■ What to do: Copy out the listing lines starting at the one containing "Click Ecuador's blue" and ending at the one containing "point(47,25)", unchanged.

■ Record excerpts:
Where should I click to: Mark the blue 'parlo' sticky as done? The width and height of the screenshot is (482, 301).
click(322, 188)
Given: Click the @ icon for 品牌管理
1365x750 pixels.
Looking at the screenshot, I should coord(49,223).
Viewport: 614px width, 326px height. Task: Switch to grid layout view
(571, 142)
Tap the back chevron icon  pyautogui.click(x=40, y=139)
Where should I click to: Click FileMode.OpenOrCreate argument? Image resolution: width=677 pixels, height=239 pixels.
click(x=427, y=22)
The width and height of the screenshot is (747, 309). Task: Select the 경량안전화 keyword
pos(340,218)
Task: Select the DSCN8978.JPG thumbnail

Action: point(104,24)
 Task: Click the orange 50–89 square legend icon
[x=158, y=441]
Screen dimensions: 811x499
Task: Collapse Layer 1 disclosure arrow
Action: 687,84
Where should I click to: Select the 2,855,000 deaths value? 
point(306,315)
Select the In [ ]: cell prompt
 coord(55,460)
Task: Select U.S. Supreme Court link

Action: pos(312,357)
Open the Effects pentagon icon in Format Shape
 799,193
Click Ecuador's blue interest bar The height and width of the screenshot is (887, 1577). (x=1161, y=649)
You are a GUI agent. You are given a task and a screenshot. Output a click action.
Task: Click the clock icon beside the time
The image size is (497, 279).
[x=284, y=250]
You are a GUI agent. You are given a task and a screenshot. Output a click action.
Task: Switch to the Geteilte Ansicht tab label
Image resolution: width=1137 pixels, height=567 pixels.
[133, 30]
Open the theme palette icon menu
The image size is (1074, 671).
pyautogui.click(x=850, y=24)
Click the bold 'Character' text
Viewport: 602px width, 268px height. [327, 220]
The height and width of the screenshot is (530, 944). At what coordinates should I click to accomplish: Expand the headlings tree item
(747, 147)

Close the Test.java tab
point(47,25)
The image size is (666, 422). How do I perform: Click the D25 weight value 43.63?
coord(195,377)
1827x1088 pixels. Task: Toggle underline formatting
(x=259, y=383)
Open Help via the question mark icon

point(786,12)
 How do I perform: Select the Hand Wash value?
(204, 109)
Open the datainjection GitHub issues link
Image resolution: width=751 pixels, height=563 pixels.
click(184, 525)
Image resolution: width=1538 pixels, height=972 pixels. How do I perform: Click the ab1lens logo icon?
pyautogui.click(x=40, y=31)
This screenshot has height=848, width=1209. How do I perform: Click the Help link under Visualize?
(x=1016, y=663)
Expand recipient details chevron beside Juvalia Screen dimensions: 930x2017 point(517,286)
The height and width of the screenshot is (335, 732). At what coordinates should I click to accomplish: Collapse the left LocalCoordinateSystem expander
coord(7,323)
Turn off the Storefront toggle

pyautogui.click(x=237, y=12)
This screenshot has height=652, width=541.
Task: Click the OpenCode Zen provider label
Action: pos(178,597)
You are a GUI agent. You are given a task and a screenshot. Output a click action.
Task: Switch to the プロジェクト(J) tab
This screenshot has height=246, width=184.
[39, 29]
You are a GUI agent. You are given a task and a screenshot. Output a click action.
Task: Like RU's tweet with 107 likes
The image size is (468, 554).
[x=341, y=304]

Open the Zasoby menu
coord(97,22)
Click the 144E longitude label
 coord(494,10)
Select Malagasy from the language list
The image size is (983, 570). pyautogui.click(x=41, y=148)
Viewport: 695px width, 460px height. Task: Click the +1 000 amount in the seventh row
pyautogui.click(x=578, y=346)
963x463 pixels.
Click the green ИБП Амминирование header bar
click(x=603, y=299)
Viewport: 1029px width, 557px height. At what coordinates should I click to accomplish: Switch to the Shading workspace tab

■ Output for this task:
Click Ecuador's blue interest bar The height and width of the screenshot is (887, 1577). (x=1161, y=649)
You are a GUI agent. You are given a task and a screenshot. Output a click action.
Task: Click the clock icon beside the time
The image size is (497, 279).
[x=284, y=250]
You are a GUI agent. You are given a task and a screenshot. Output a click action.
Task: Switch to the Geteilte Ansicht tab label
Image resolution: width=1137 pixels, height=567 pixels.
[133, 30]
Open the theme palette icon menu
The image size is (1074, 671).
pyautogui.click(x=850, y=24)
Click the bold 'Character' text
Viewport: 602px width, 268px height. [327, 220]
The height and width of the screenshot is (530, 944). At what coordinates should I click to accomplish: Expand the headlings tree item
(747, 147)

Close the Test.java tab
point(47,25)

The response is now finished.